Se fue para Europa, donde tuvo acceso a las creaciones de los artistas más reconocidos de la historia. En Madrid, París y Florencia visitó museos, contempló sus cuadros y aprendió de ellos. Poco a poco empezó a sentir afinidad por las obras monumentales, en las cuales primaba el volumen de las personas y de los objetos retratados. Y comprendió algo aún más importante: pintar es crear un estilo.
De hecho, no dudaba en afirmar que el mayor logro artístico de su vida fue construir un estilo personal, aquel que hace que un Botero sea inconfundible. Insistir por tantos años en conservar su estilo figurativo y de volumen generoso, que él consideraba como manifestación de sensualidad y belleza, no abandonarlo y, por el contrario, trabajar más para pulirlo tuvo como resultado un universo de pinturas y esculturas que hoy se pueden apreciar en muchos lugares del mundo. Hasta a la China han llegado los famosos gordos y gordas del maestro, quien insistía: “Todo lo he hecho por intuición, por trabajo, por lecturas, por ver arte en muchas partes. Por pura pasión”.
Su fuente de inspiración fue, mayoritariamente, Colombia, de donde provenían los recuerdos de su infancia. Asimismo, las corridas de toros, el circo, la religión y la política fueron protagonistas de sus obras, y estos temas le ayudaron a explorar el color como a él le gustaba: en grande.
El amor que sentía por su tierra lo motivó a donar 195 obras, las cuales están repartidas entre el Museo de Antioquia y la Plaza de Botero; esta podría catalogarse como la primera exposición permanente al aire libre de todo el mundo. Allí, en pleno corazón de Medellín, se encuentran 23 de sus esculturas de bronce.
También donó obras a la ciudad de Bogotá, hoy repartidas en tres museos: el Museo del Banco de la República, el Museo Nacional y el Museo de Arte Moderno de Bogotá.

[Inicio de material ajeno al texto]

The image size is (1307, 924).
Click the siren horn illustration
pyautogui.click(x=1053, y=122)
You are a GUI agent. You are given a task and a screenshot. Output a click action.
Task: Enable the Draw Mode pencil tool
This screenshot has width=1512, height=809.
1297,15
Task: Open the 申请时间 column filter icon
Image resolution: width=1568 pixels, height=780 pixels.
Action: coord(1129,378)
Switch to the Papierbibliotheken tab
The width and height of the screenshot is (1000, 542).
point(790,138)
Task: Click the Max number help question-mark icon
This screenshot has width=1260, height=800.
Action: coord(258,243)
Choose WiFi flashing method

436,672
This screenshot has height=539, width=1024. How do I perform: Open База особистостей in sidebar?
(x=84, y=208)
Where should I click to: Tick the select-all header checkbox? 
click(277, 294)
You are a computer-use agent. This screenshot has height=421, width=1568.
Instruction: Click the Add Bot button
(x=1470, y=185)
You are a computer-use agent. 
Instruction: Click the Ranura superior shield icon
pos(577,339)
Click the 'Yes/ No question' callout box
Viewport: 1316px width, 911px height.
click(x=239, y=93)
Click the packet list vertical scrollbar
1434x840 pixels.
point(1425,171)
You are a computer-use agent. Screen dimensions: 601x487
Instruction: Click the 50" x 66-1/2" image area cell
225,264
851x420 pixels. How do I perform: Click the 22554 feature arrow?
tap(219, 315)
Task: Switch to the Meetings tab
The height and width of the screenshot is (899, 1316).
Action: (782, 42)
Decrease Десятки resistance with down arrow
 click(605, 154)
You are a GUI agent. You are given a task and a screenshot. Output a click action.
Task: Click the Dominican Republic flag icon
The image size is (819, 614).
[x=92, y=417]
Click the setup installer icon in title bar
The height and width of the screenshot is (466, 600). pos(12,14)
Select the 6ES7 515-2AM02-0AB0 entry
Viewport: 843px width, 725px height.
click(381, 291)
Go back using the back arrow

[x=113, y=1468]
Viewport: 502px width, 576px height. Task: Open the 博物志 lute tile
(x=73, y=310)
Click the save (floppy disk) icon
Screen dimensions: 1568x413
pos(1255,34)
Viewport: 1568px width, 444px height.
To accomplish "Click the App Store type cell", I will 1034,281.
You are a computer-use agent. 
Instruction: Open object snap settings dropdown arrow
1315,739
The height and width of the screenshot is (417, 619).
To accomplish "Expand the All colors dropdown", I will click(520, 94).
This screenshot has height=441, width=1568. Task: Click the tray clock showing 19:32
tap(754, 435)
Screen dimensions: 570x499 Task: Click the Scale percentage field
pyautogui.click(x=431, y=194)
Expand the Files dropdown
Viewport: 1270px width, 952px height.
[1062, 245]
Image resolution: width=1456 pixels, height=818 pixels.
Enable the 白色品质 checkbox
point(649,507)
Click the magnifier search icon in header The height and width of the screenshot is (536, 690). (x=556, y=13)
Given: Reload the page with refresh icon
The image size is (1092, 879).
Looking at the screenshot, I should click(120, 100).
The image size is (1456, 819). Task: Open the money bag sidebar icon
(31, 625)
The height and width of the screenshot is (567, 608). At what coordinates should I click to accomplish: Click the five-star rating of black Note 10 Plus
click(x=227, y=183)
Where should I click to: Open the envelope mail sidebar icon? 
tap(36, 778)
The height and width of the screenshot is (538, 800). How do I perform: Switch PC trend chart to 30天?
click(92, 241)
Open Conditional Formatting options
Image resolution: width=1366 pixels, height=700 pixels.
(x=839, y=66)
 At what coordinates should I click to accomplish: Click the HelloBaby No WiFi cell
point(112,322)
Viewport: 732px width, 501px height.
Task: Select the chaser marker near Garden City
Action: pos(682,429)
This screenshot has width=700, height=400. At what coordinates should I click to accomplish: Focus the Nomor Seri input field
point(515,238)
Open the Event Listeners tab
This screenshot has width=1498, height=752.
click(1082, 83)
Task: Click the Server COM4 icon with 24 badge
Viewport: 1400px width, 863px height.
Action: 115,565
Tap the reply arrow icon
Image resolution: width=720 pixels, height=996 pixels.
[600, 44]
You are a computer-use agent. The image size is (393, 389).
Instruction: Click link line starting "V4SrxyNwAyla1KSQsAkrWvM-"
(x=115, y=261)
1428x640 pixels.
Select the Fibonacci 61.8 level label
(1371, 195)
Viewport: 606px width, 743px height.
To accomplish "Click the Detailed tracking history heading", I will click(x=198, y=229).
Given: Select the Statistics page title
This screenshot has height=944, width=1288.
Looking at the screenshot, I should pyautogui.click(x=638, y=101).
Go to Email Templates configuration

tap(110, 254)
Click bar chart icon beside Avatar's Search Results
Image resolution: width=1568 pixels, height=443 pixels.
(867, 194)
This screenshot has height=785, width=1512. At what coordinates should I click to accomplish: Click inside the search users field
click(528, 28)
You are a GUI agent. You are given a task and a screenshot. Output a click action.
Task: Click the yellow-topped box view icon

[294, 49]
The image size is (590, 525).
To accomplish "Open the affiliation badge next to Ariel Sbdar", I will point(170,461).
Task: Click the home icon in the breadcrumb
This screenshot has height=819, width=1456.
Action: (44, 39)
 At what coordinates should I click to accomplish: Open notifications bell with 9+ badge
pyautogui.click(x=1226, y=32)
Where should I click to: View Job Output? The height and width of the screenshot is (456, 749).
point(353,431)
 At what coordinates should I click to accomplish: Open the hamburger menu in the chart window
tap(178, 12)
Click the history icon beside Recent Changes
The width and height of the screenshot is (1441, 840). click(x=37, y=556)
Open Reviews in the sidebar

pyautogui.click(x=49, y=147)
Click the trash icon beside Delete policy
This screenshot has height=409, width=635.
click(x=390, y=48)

El maestro, que falleció en el año 2023 a los 91 años, trabajaba más de ocho horas diarias, de lunes a domingo; decía que es necesario hacerlo, “pues no se sabe si allá arriba lo dejan a uno pintar”. Y así lo hizo hasta el final, sin agacharse, ya que tenía la teoría de que cada trazo debe estar a la altura de los ojos; por eso ideó un sistema de poleas que subía el cuadro a medida que avanzaba.
Así como fue fiel a su técnica, también lo fue a sus gafas de marco redondo y, por supuesto, a la ciudad de Medellín, donde están sus raíces y a la que regresaba cada que tenía oportunidad. A pesar de haber vivido en tantos lugares, sostenía que no cambiaba los fríjoles por ningún otro plato y que pocos placeres se comparan con tomarse un aguardiente en la plaza de un pueblo antioqueño. Al respecto decía: “Que mi alma vaya a una tienda donde vendan aguardiente”.
Esto último, en efecto, lo hacía en compañía de su esposa, la artista griega Sophia Vari, con quien estuvo casado más de 40 años, pero cada salida con ella era como una primera cita cuya conversación no terminaba. El maestro era un hombre muy familiar y de pocos, pero muy buenos, amigos, y ellos destacan su inmensa generosidad.
Definitivamente, lo que más le gustaba era pintar, y por eso lo único que le pedía a la vida era poder hacerlo hasta el último de sus días, y así ocurrió.